Example use case of a non-bacterial dataset

As part of the reviews received in the published paper of this pipeline, it was requested to provide an example use case of the preprocessing pipeline (ngs-preprocess) and this one using a non-bacterial dataset in order to demonstrate that these two pipelines are not specific to bacterial genomes.
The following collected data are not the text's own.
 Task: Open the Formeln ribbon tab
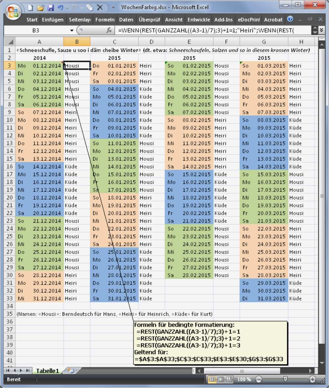click(105, 19)
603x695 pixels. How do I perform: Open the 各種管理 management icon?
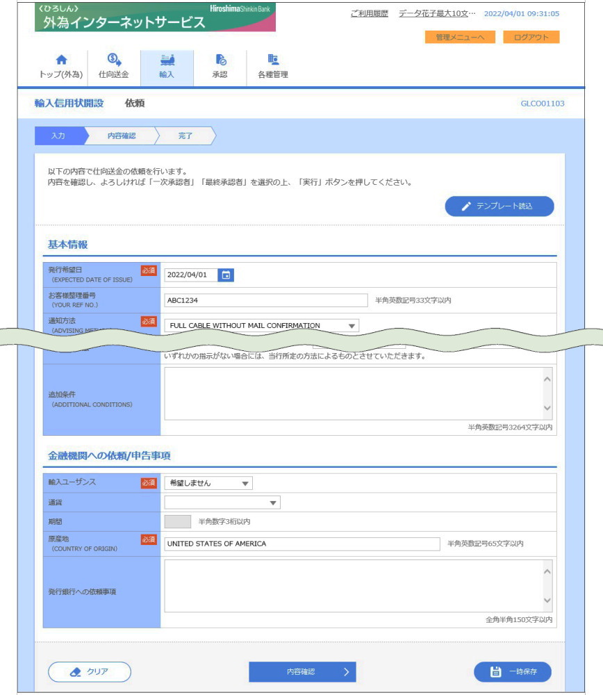[x=272, y=60]
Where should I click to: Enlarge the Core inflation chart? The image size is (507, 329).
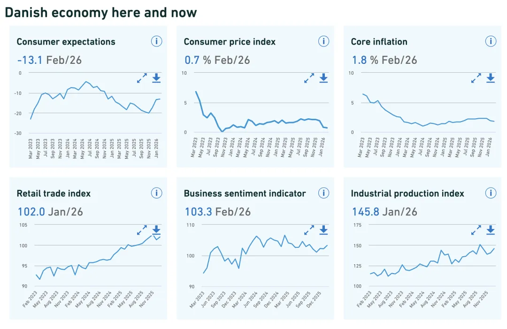(476, 78)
Thus, this is what we are providing in this page. The dataset used here, is the one that has been shown to be preprocessed in our ngs-preprocess pipeline. You can check it out here. The data is used then here to show its connection across pipelines.

Expected data location

In the ngs-preprocess example case, we have saved all our outputs in an output directory called ./preprocessed_reads. Thus, all the examples here will be shown with paths relative to that one, and thus, for working on your machine, you should make sure to have the correct paths.

Get the data

After preprocessing the data as shown in the ngs-preprocess example case we can use the generated data to perform genome assembly. Be careful with the correct file paths.

Input data samplesheet

As it is described in this pipelines' manual, an input data samplesheet is required. In our example, we called it input.yml and it looks like this:

samplesheet:
  - id: aspergillus_fumigatus
    nanopore: ./preprocessed_reads/final_output/nanopore/SRR23337893.filtered.fq.gz  # remember to give the right path in your machine
    genome_size: 30m
    wtdbg2_technology: ont
    shasta_config: Nanopore-Oct2021

Assembling the data

Outputs will be at genome_assembly.

nextflow run fmalmeida/mpgap \
    -profile docker \
    --output ./genome_assembly \
    --tracedir ./genome_assembly/pipeline_info \
    --input input.yml \
    --skip_unicycler \
    --skip_hifiasm \
    --flye_additional_parameters ' --keep-haplotypes ' \
    --organism 'fungus' \
    --max_cpus 20 \
    --max_memory '40.GB' \
    --start_asm_mem '30.GB'

Note

Unicycler was skipped since it is known to not work well with long reads alone. Finally, it was passed down an additional parameter to quast so it uses eukaryote tools and databases for gene prediction and completeness QC. Otherwise, it uses bacteria.

Afterwards

The generated outputs are displayed as an example of the outputs generated by the pipeline in the outputs page.

Under normal circunstances, I would recommend using our bacterial genome annotation pipeline, bacannot, a try. However, since this is not a bacterial genome, feel free to use the examples in any way you'd like.